Bookmakers again find themselves in the media spotlight. Betfred has successfully appealed to the First Tier Tax Tribunal that it wrongly accounted for VAT on income generated from Fixed Odds Betting Terminals (FOBTs) between 2005 and 2013. Media sources suggest that this could be worth £100m in VAT refunds to Betfred whilst the wider industry could see refunds totalling £1bn.
The Tribunal found that most of the games offered by FOBTs are sufficiently similar to VAT exempt games played in casinos including live or automated roulette played via terminals and slots games played on B3A machines or played online. It is therefore a breach of fiscal neutrality to treat FOBTs differently for VAT purposes.
This decision will also affect other bookmakers who have submitted claims for overpaid VAT pending the outcome of the Betfred case. It could also have much wider ramifications too.
Readers may recall the Rank Linneweber 1 or “Slots” case which was ultimately decided in favour of HMRC by the Supreme Court in 2015. This related to a reclaim of overpaid VAT on slots machines in the period 2002-2005. Rank’s argument was that by treating certain machines (section 16/21) differently for VAT purposes that this breached the principles of fiscal neutrality. Although unsuccessful, Rank has a further appeal lodged with the Tribunal. The argument in Rank Linneweber 2, or “Rank FOBT” is that slot machines are sufficiently similar to certain games offered on FOBTs. If either are treated differently for VAT purposes, then this is a breach of fiscal neutrality.
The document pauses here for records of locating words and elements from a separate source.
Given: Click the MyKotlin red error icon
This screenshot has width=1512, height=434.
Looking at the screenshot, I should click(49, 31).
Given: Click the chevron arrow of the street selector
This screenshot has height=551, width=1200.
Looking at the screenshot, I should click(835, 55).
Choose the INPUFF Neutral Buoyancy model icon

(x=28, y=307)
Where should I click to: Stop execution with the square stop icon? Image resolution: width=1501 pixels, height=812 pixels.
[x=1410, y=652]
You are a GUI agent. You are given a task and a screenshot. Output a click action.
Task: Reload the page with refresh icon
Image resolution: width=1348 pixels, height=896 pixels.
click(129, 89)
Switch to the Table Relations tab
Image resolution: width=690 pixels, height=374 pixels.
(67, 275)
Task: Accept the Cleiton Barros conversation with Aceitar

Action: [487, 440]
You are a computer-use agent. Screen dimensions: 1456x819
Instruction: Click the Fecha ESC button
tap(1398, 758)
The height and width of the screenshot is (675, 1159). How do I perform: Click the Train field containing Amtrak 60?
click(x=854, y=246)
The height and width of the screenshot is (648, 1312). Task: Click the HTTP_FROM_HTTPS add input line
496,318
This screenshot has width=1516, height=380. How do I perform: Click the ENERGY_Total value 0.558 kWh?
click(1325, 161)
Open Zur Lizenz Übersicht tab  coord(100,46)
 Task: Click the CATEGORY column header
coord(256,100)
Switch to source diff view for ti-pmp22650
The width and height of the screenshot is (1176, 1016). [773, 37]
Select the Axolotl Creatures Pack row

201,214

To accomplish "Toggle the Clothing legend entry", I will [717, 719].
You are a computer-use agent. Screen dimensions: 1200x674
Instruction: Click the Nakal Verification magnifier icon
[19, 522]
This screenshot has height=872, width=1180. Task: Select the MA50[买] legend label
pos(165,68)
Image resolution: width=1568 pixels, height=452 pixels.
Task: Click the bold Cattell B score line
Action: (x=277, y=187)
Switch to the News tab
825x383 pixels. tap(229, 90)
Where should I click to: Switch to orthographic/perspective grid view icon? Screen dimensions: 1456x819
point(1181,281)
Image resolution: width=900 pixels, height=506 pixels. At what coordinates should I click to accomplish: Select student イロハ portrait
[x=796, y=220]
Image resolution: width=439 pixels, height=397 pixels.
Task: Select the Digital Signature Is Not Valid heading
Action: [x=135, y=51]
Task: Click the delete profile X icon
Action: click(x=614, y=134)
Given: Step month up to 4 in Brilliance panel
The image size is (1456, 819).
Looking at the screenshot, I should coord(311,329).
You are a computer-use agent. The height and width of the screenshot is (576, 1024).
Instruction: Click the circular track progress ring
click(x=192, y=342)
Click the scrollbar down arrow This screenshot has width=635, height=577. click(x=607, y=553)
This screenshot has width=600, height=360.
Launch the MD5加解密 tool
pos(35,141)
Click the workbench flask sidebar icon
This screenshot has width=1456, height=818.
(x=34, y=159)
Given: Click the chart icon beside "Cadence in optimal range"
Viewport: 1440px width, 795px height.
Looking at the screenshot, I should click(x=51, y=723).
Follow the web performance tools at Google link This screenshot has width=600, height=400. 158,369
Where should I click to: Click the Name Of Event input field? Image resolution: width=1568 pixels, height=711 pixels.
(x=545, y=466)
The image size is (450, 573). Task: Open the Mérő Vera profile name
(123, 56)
This argument extends to arcades, pubs, clubs and other licensed premises with slot machines who also have claims lodged at the Tribunal pending the outcome of Rank FOBT appeal. A claim period up to 2013 (when slot machines became VAT exempt and subject to Machine Games Duty) could easily see another £1bn cost to Treasury in addition to the amounts to be repaid to bookmakers.
Whilst the Betfred decision will be welcomed by the industry we would expect HMRC to appeal to the Upper Tribunal given the amounts involved and wider ramifications to the Rank FOBT appeal. The Rank Slots case was contested all the way to the Supreme Court and it is difficult to see either losing party walking away in the Betfred or Rank FOBT cases until all avenues of appeal have been exhausted.
Industry may also want to be wary of the potential for HMRC to clawback any Treasury losses through other means. There has already been talk of an increase in Remote Gaming Duty (currently 15%) and Government could delay the implementation of a reduction in maximum stakes on FOBTs whilst simultaneously increasing the relevant rate of Machine Games Duty (currently 25%). Any gains from this litigation may therefore only be short term.
The matter is unlikely to be settled quickly. The interaction between Betfred and Ranks cases and appeals to the higher courts could mean that any ultimate decision is not received until perhaps 2025 or even later.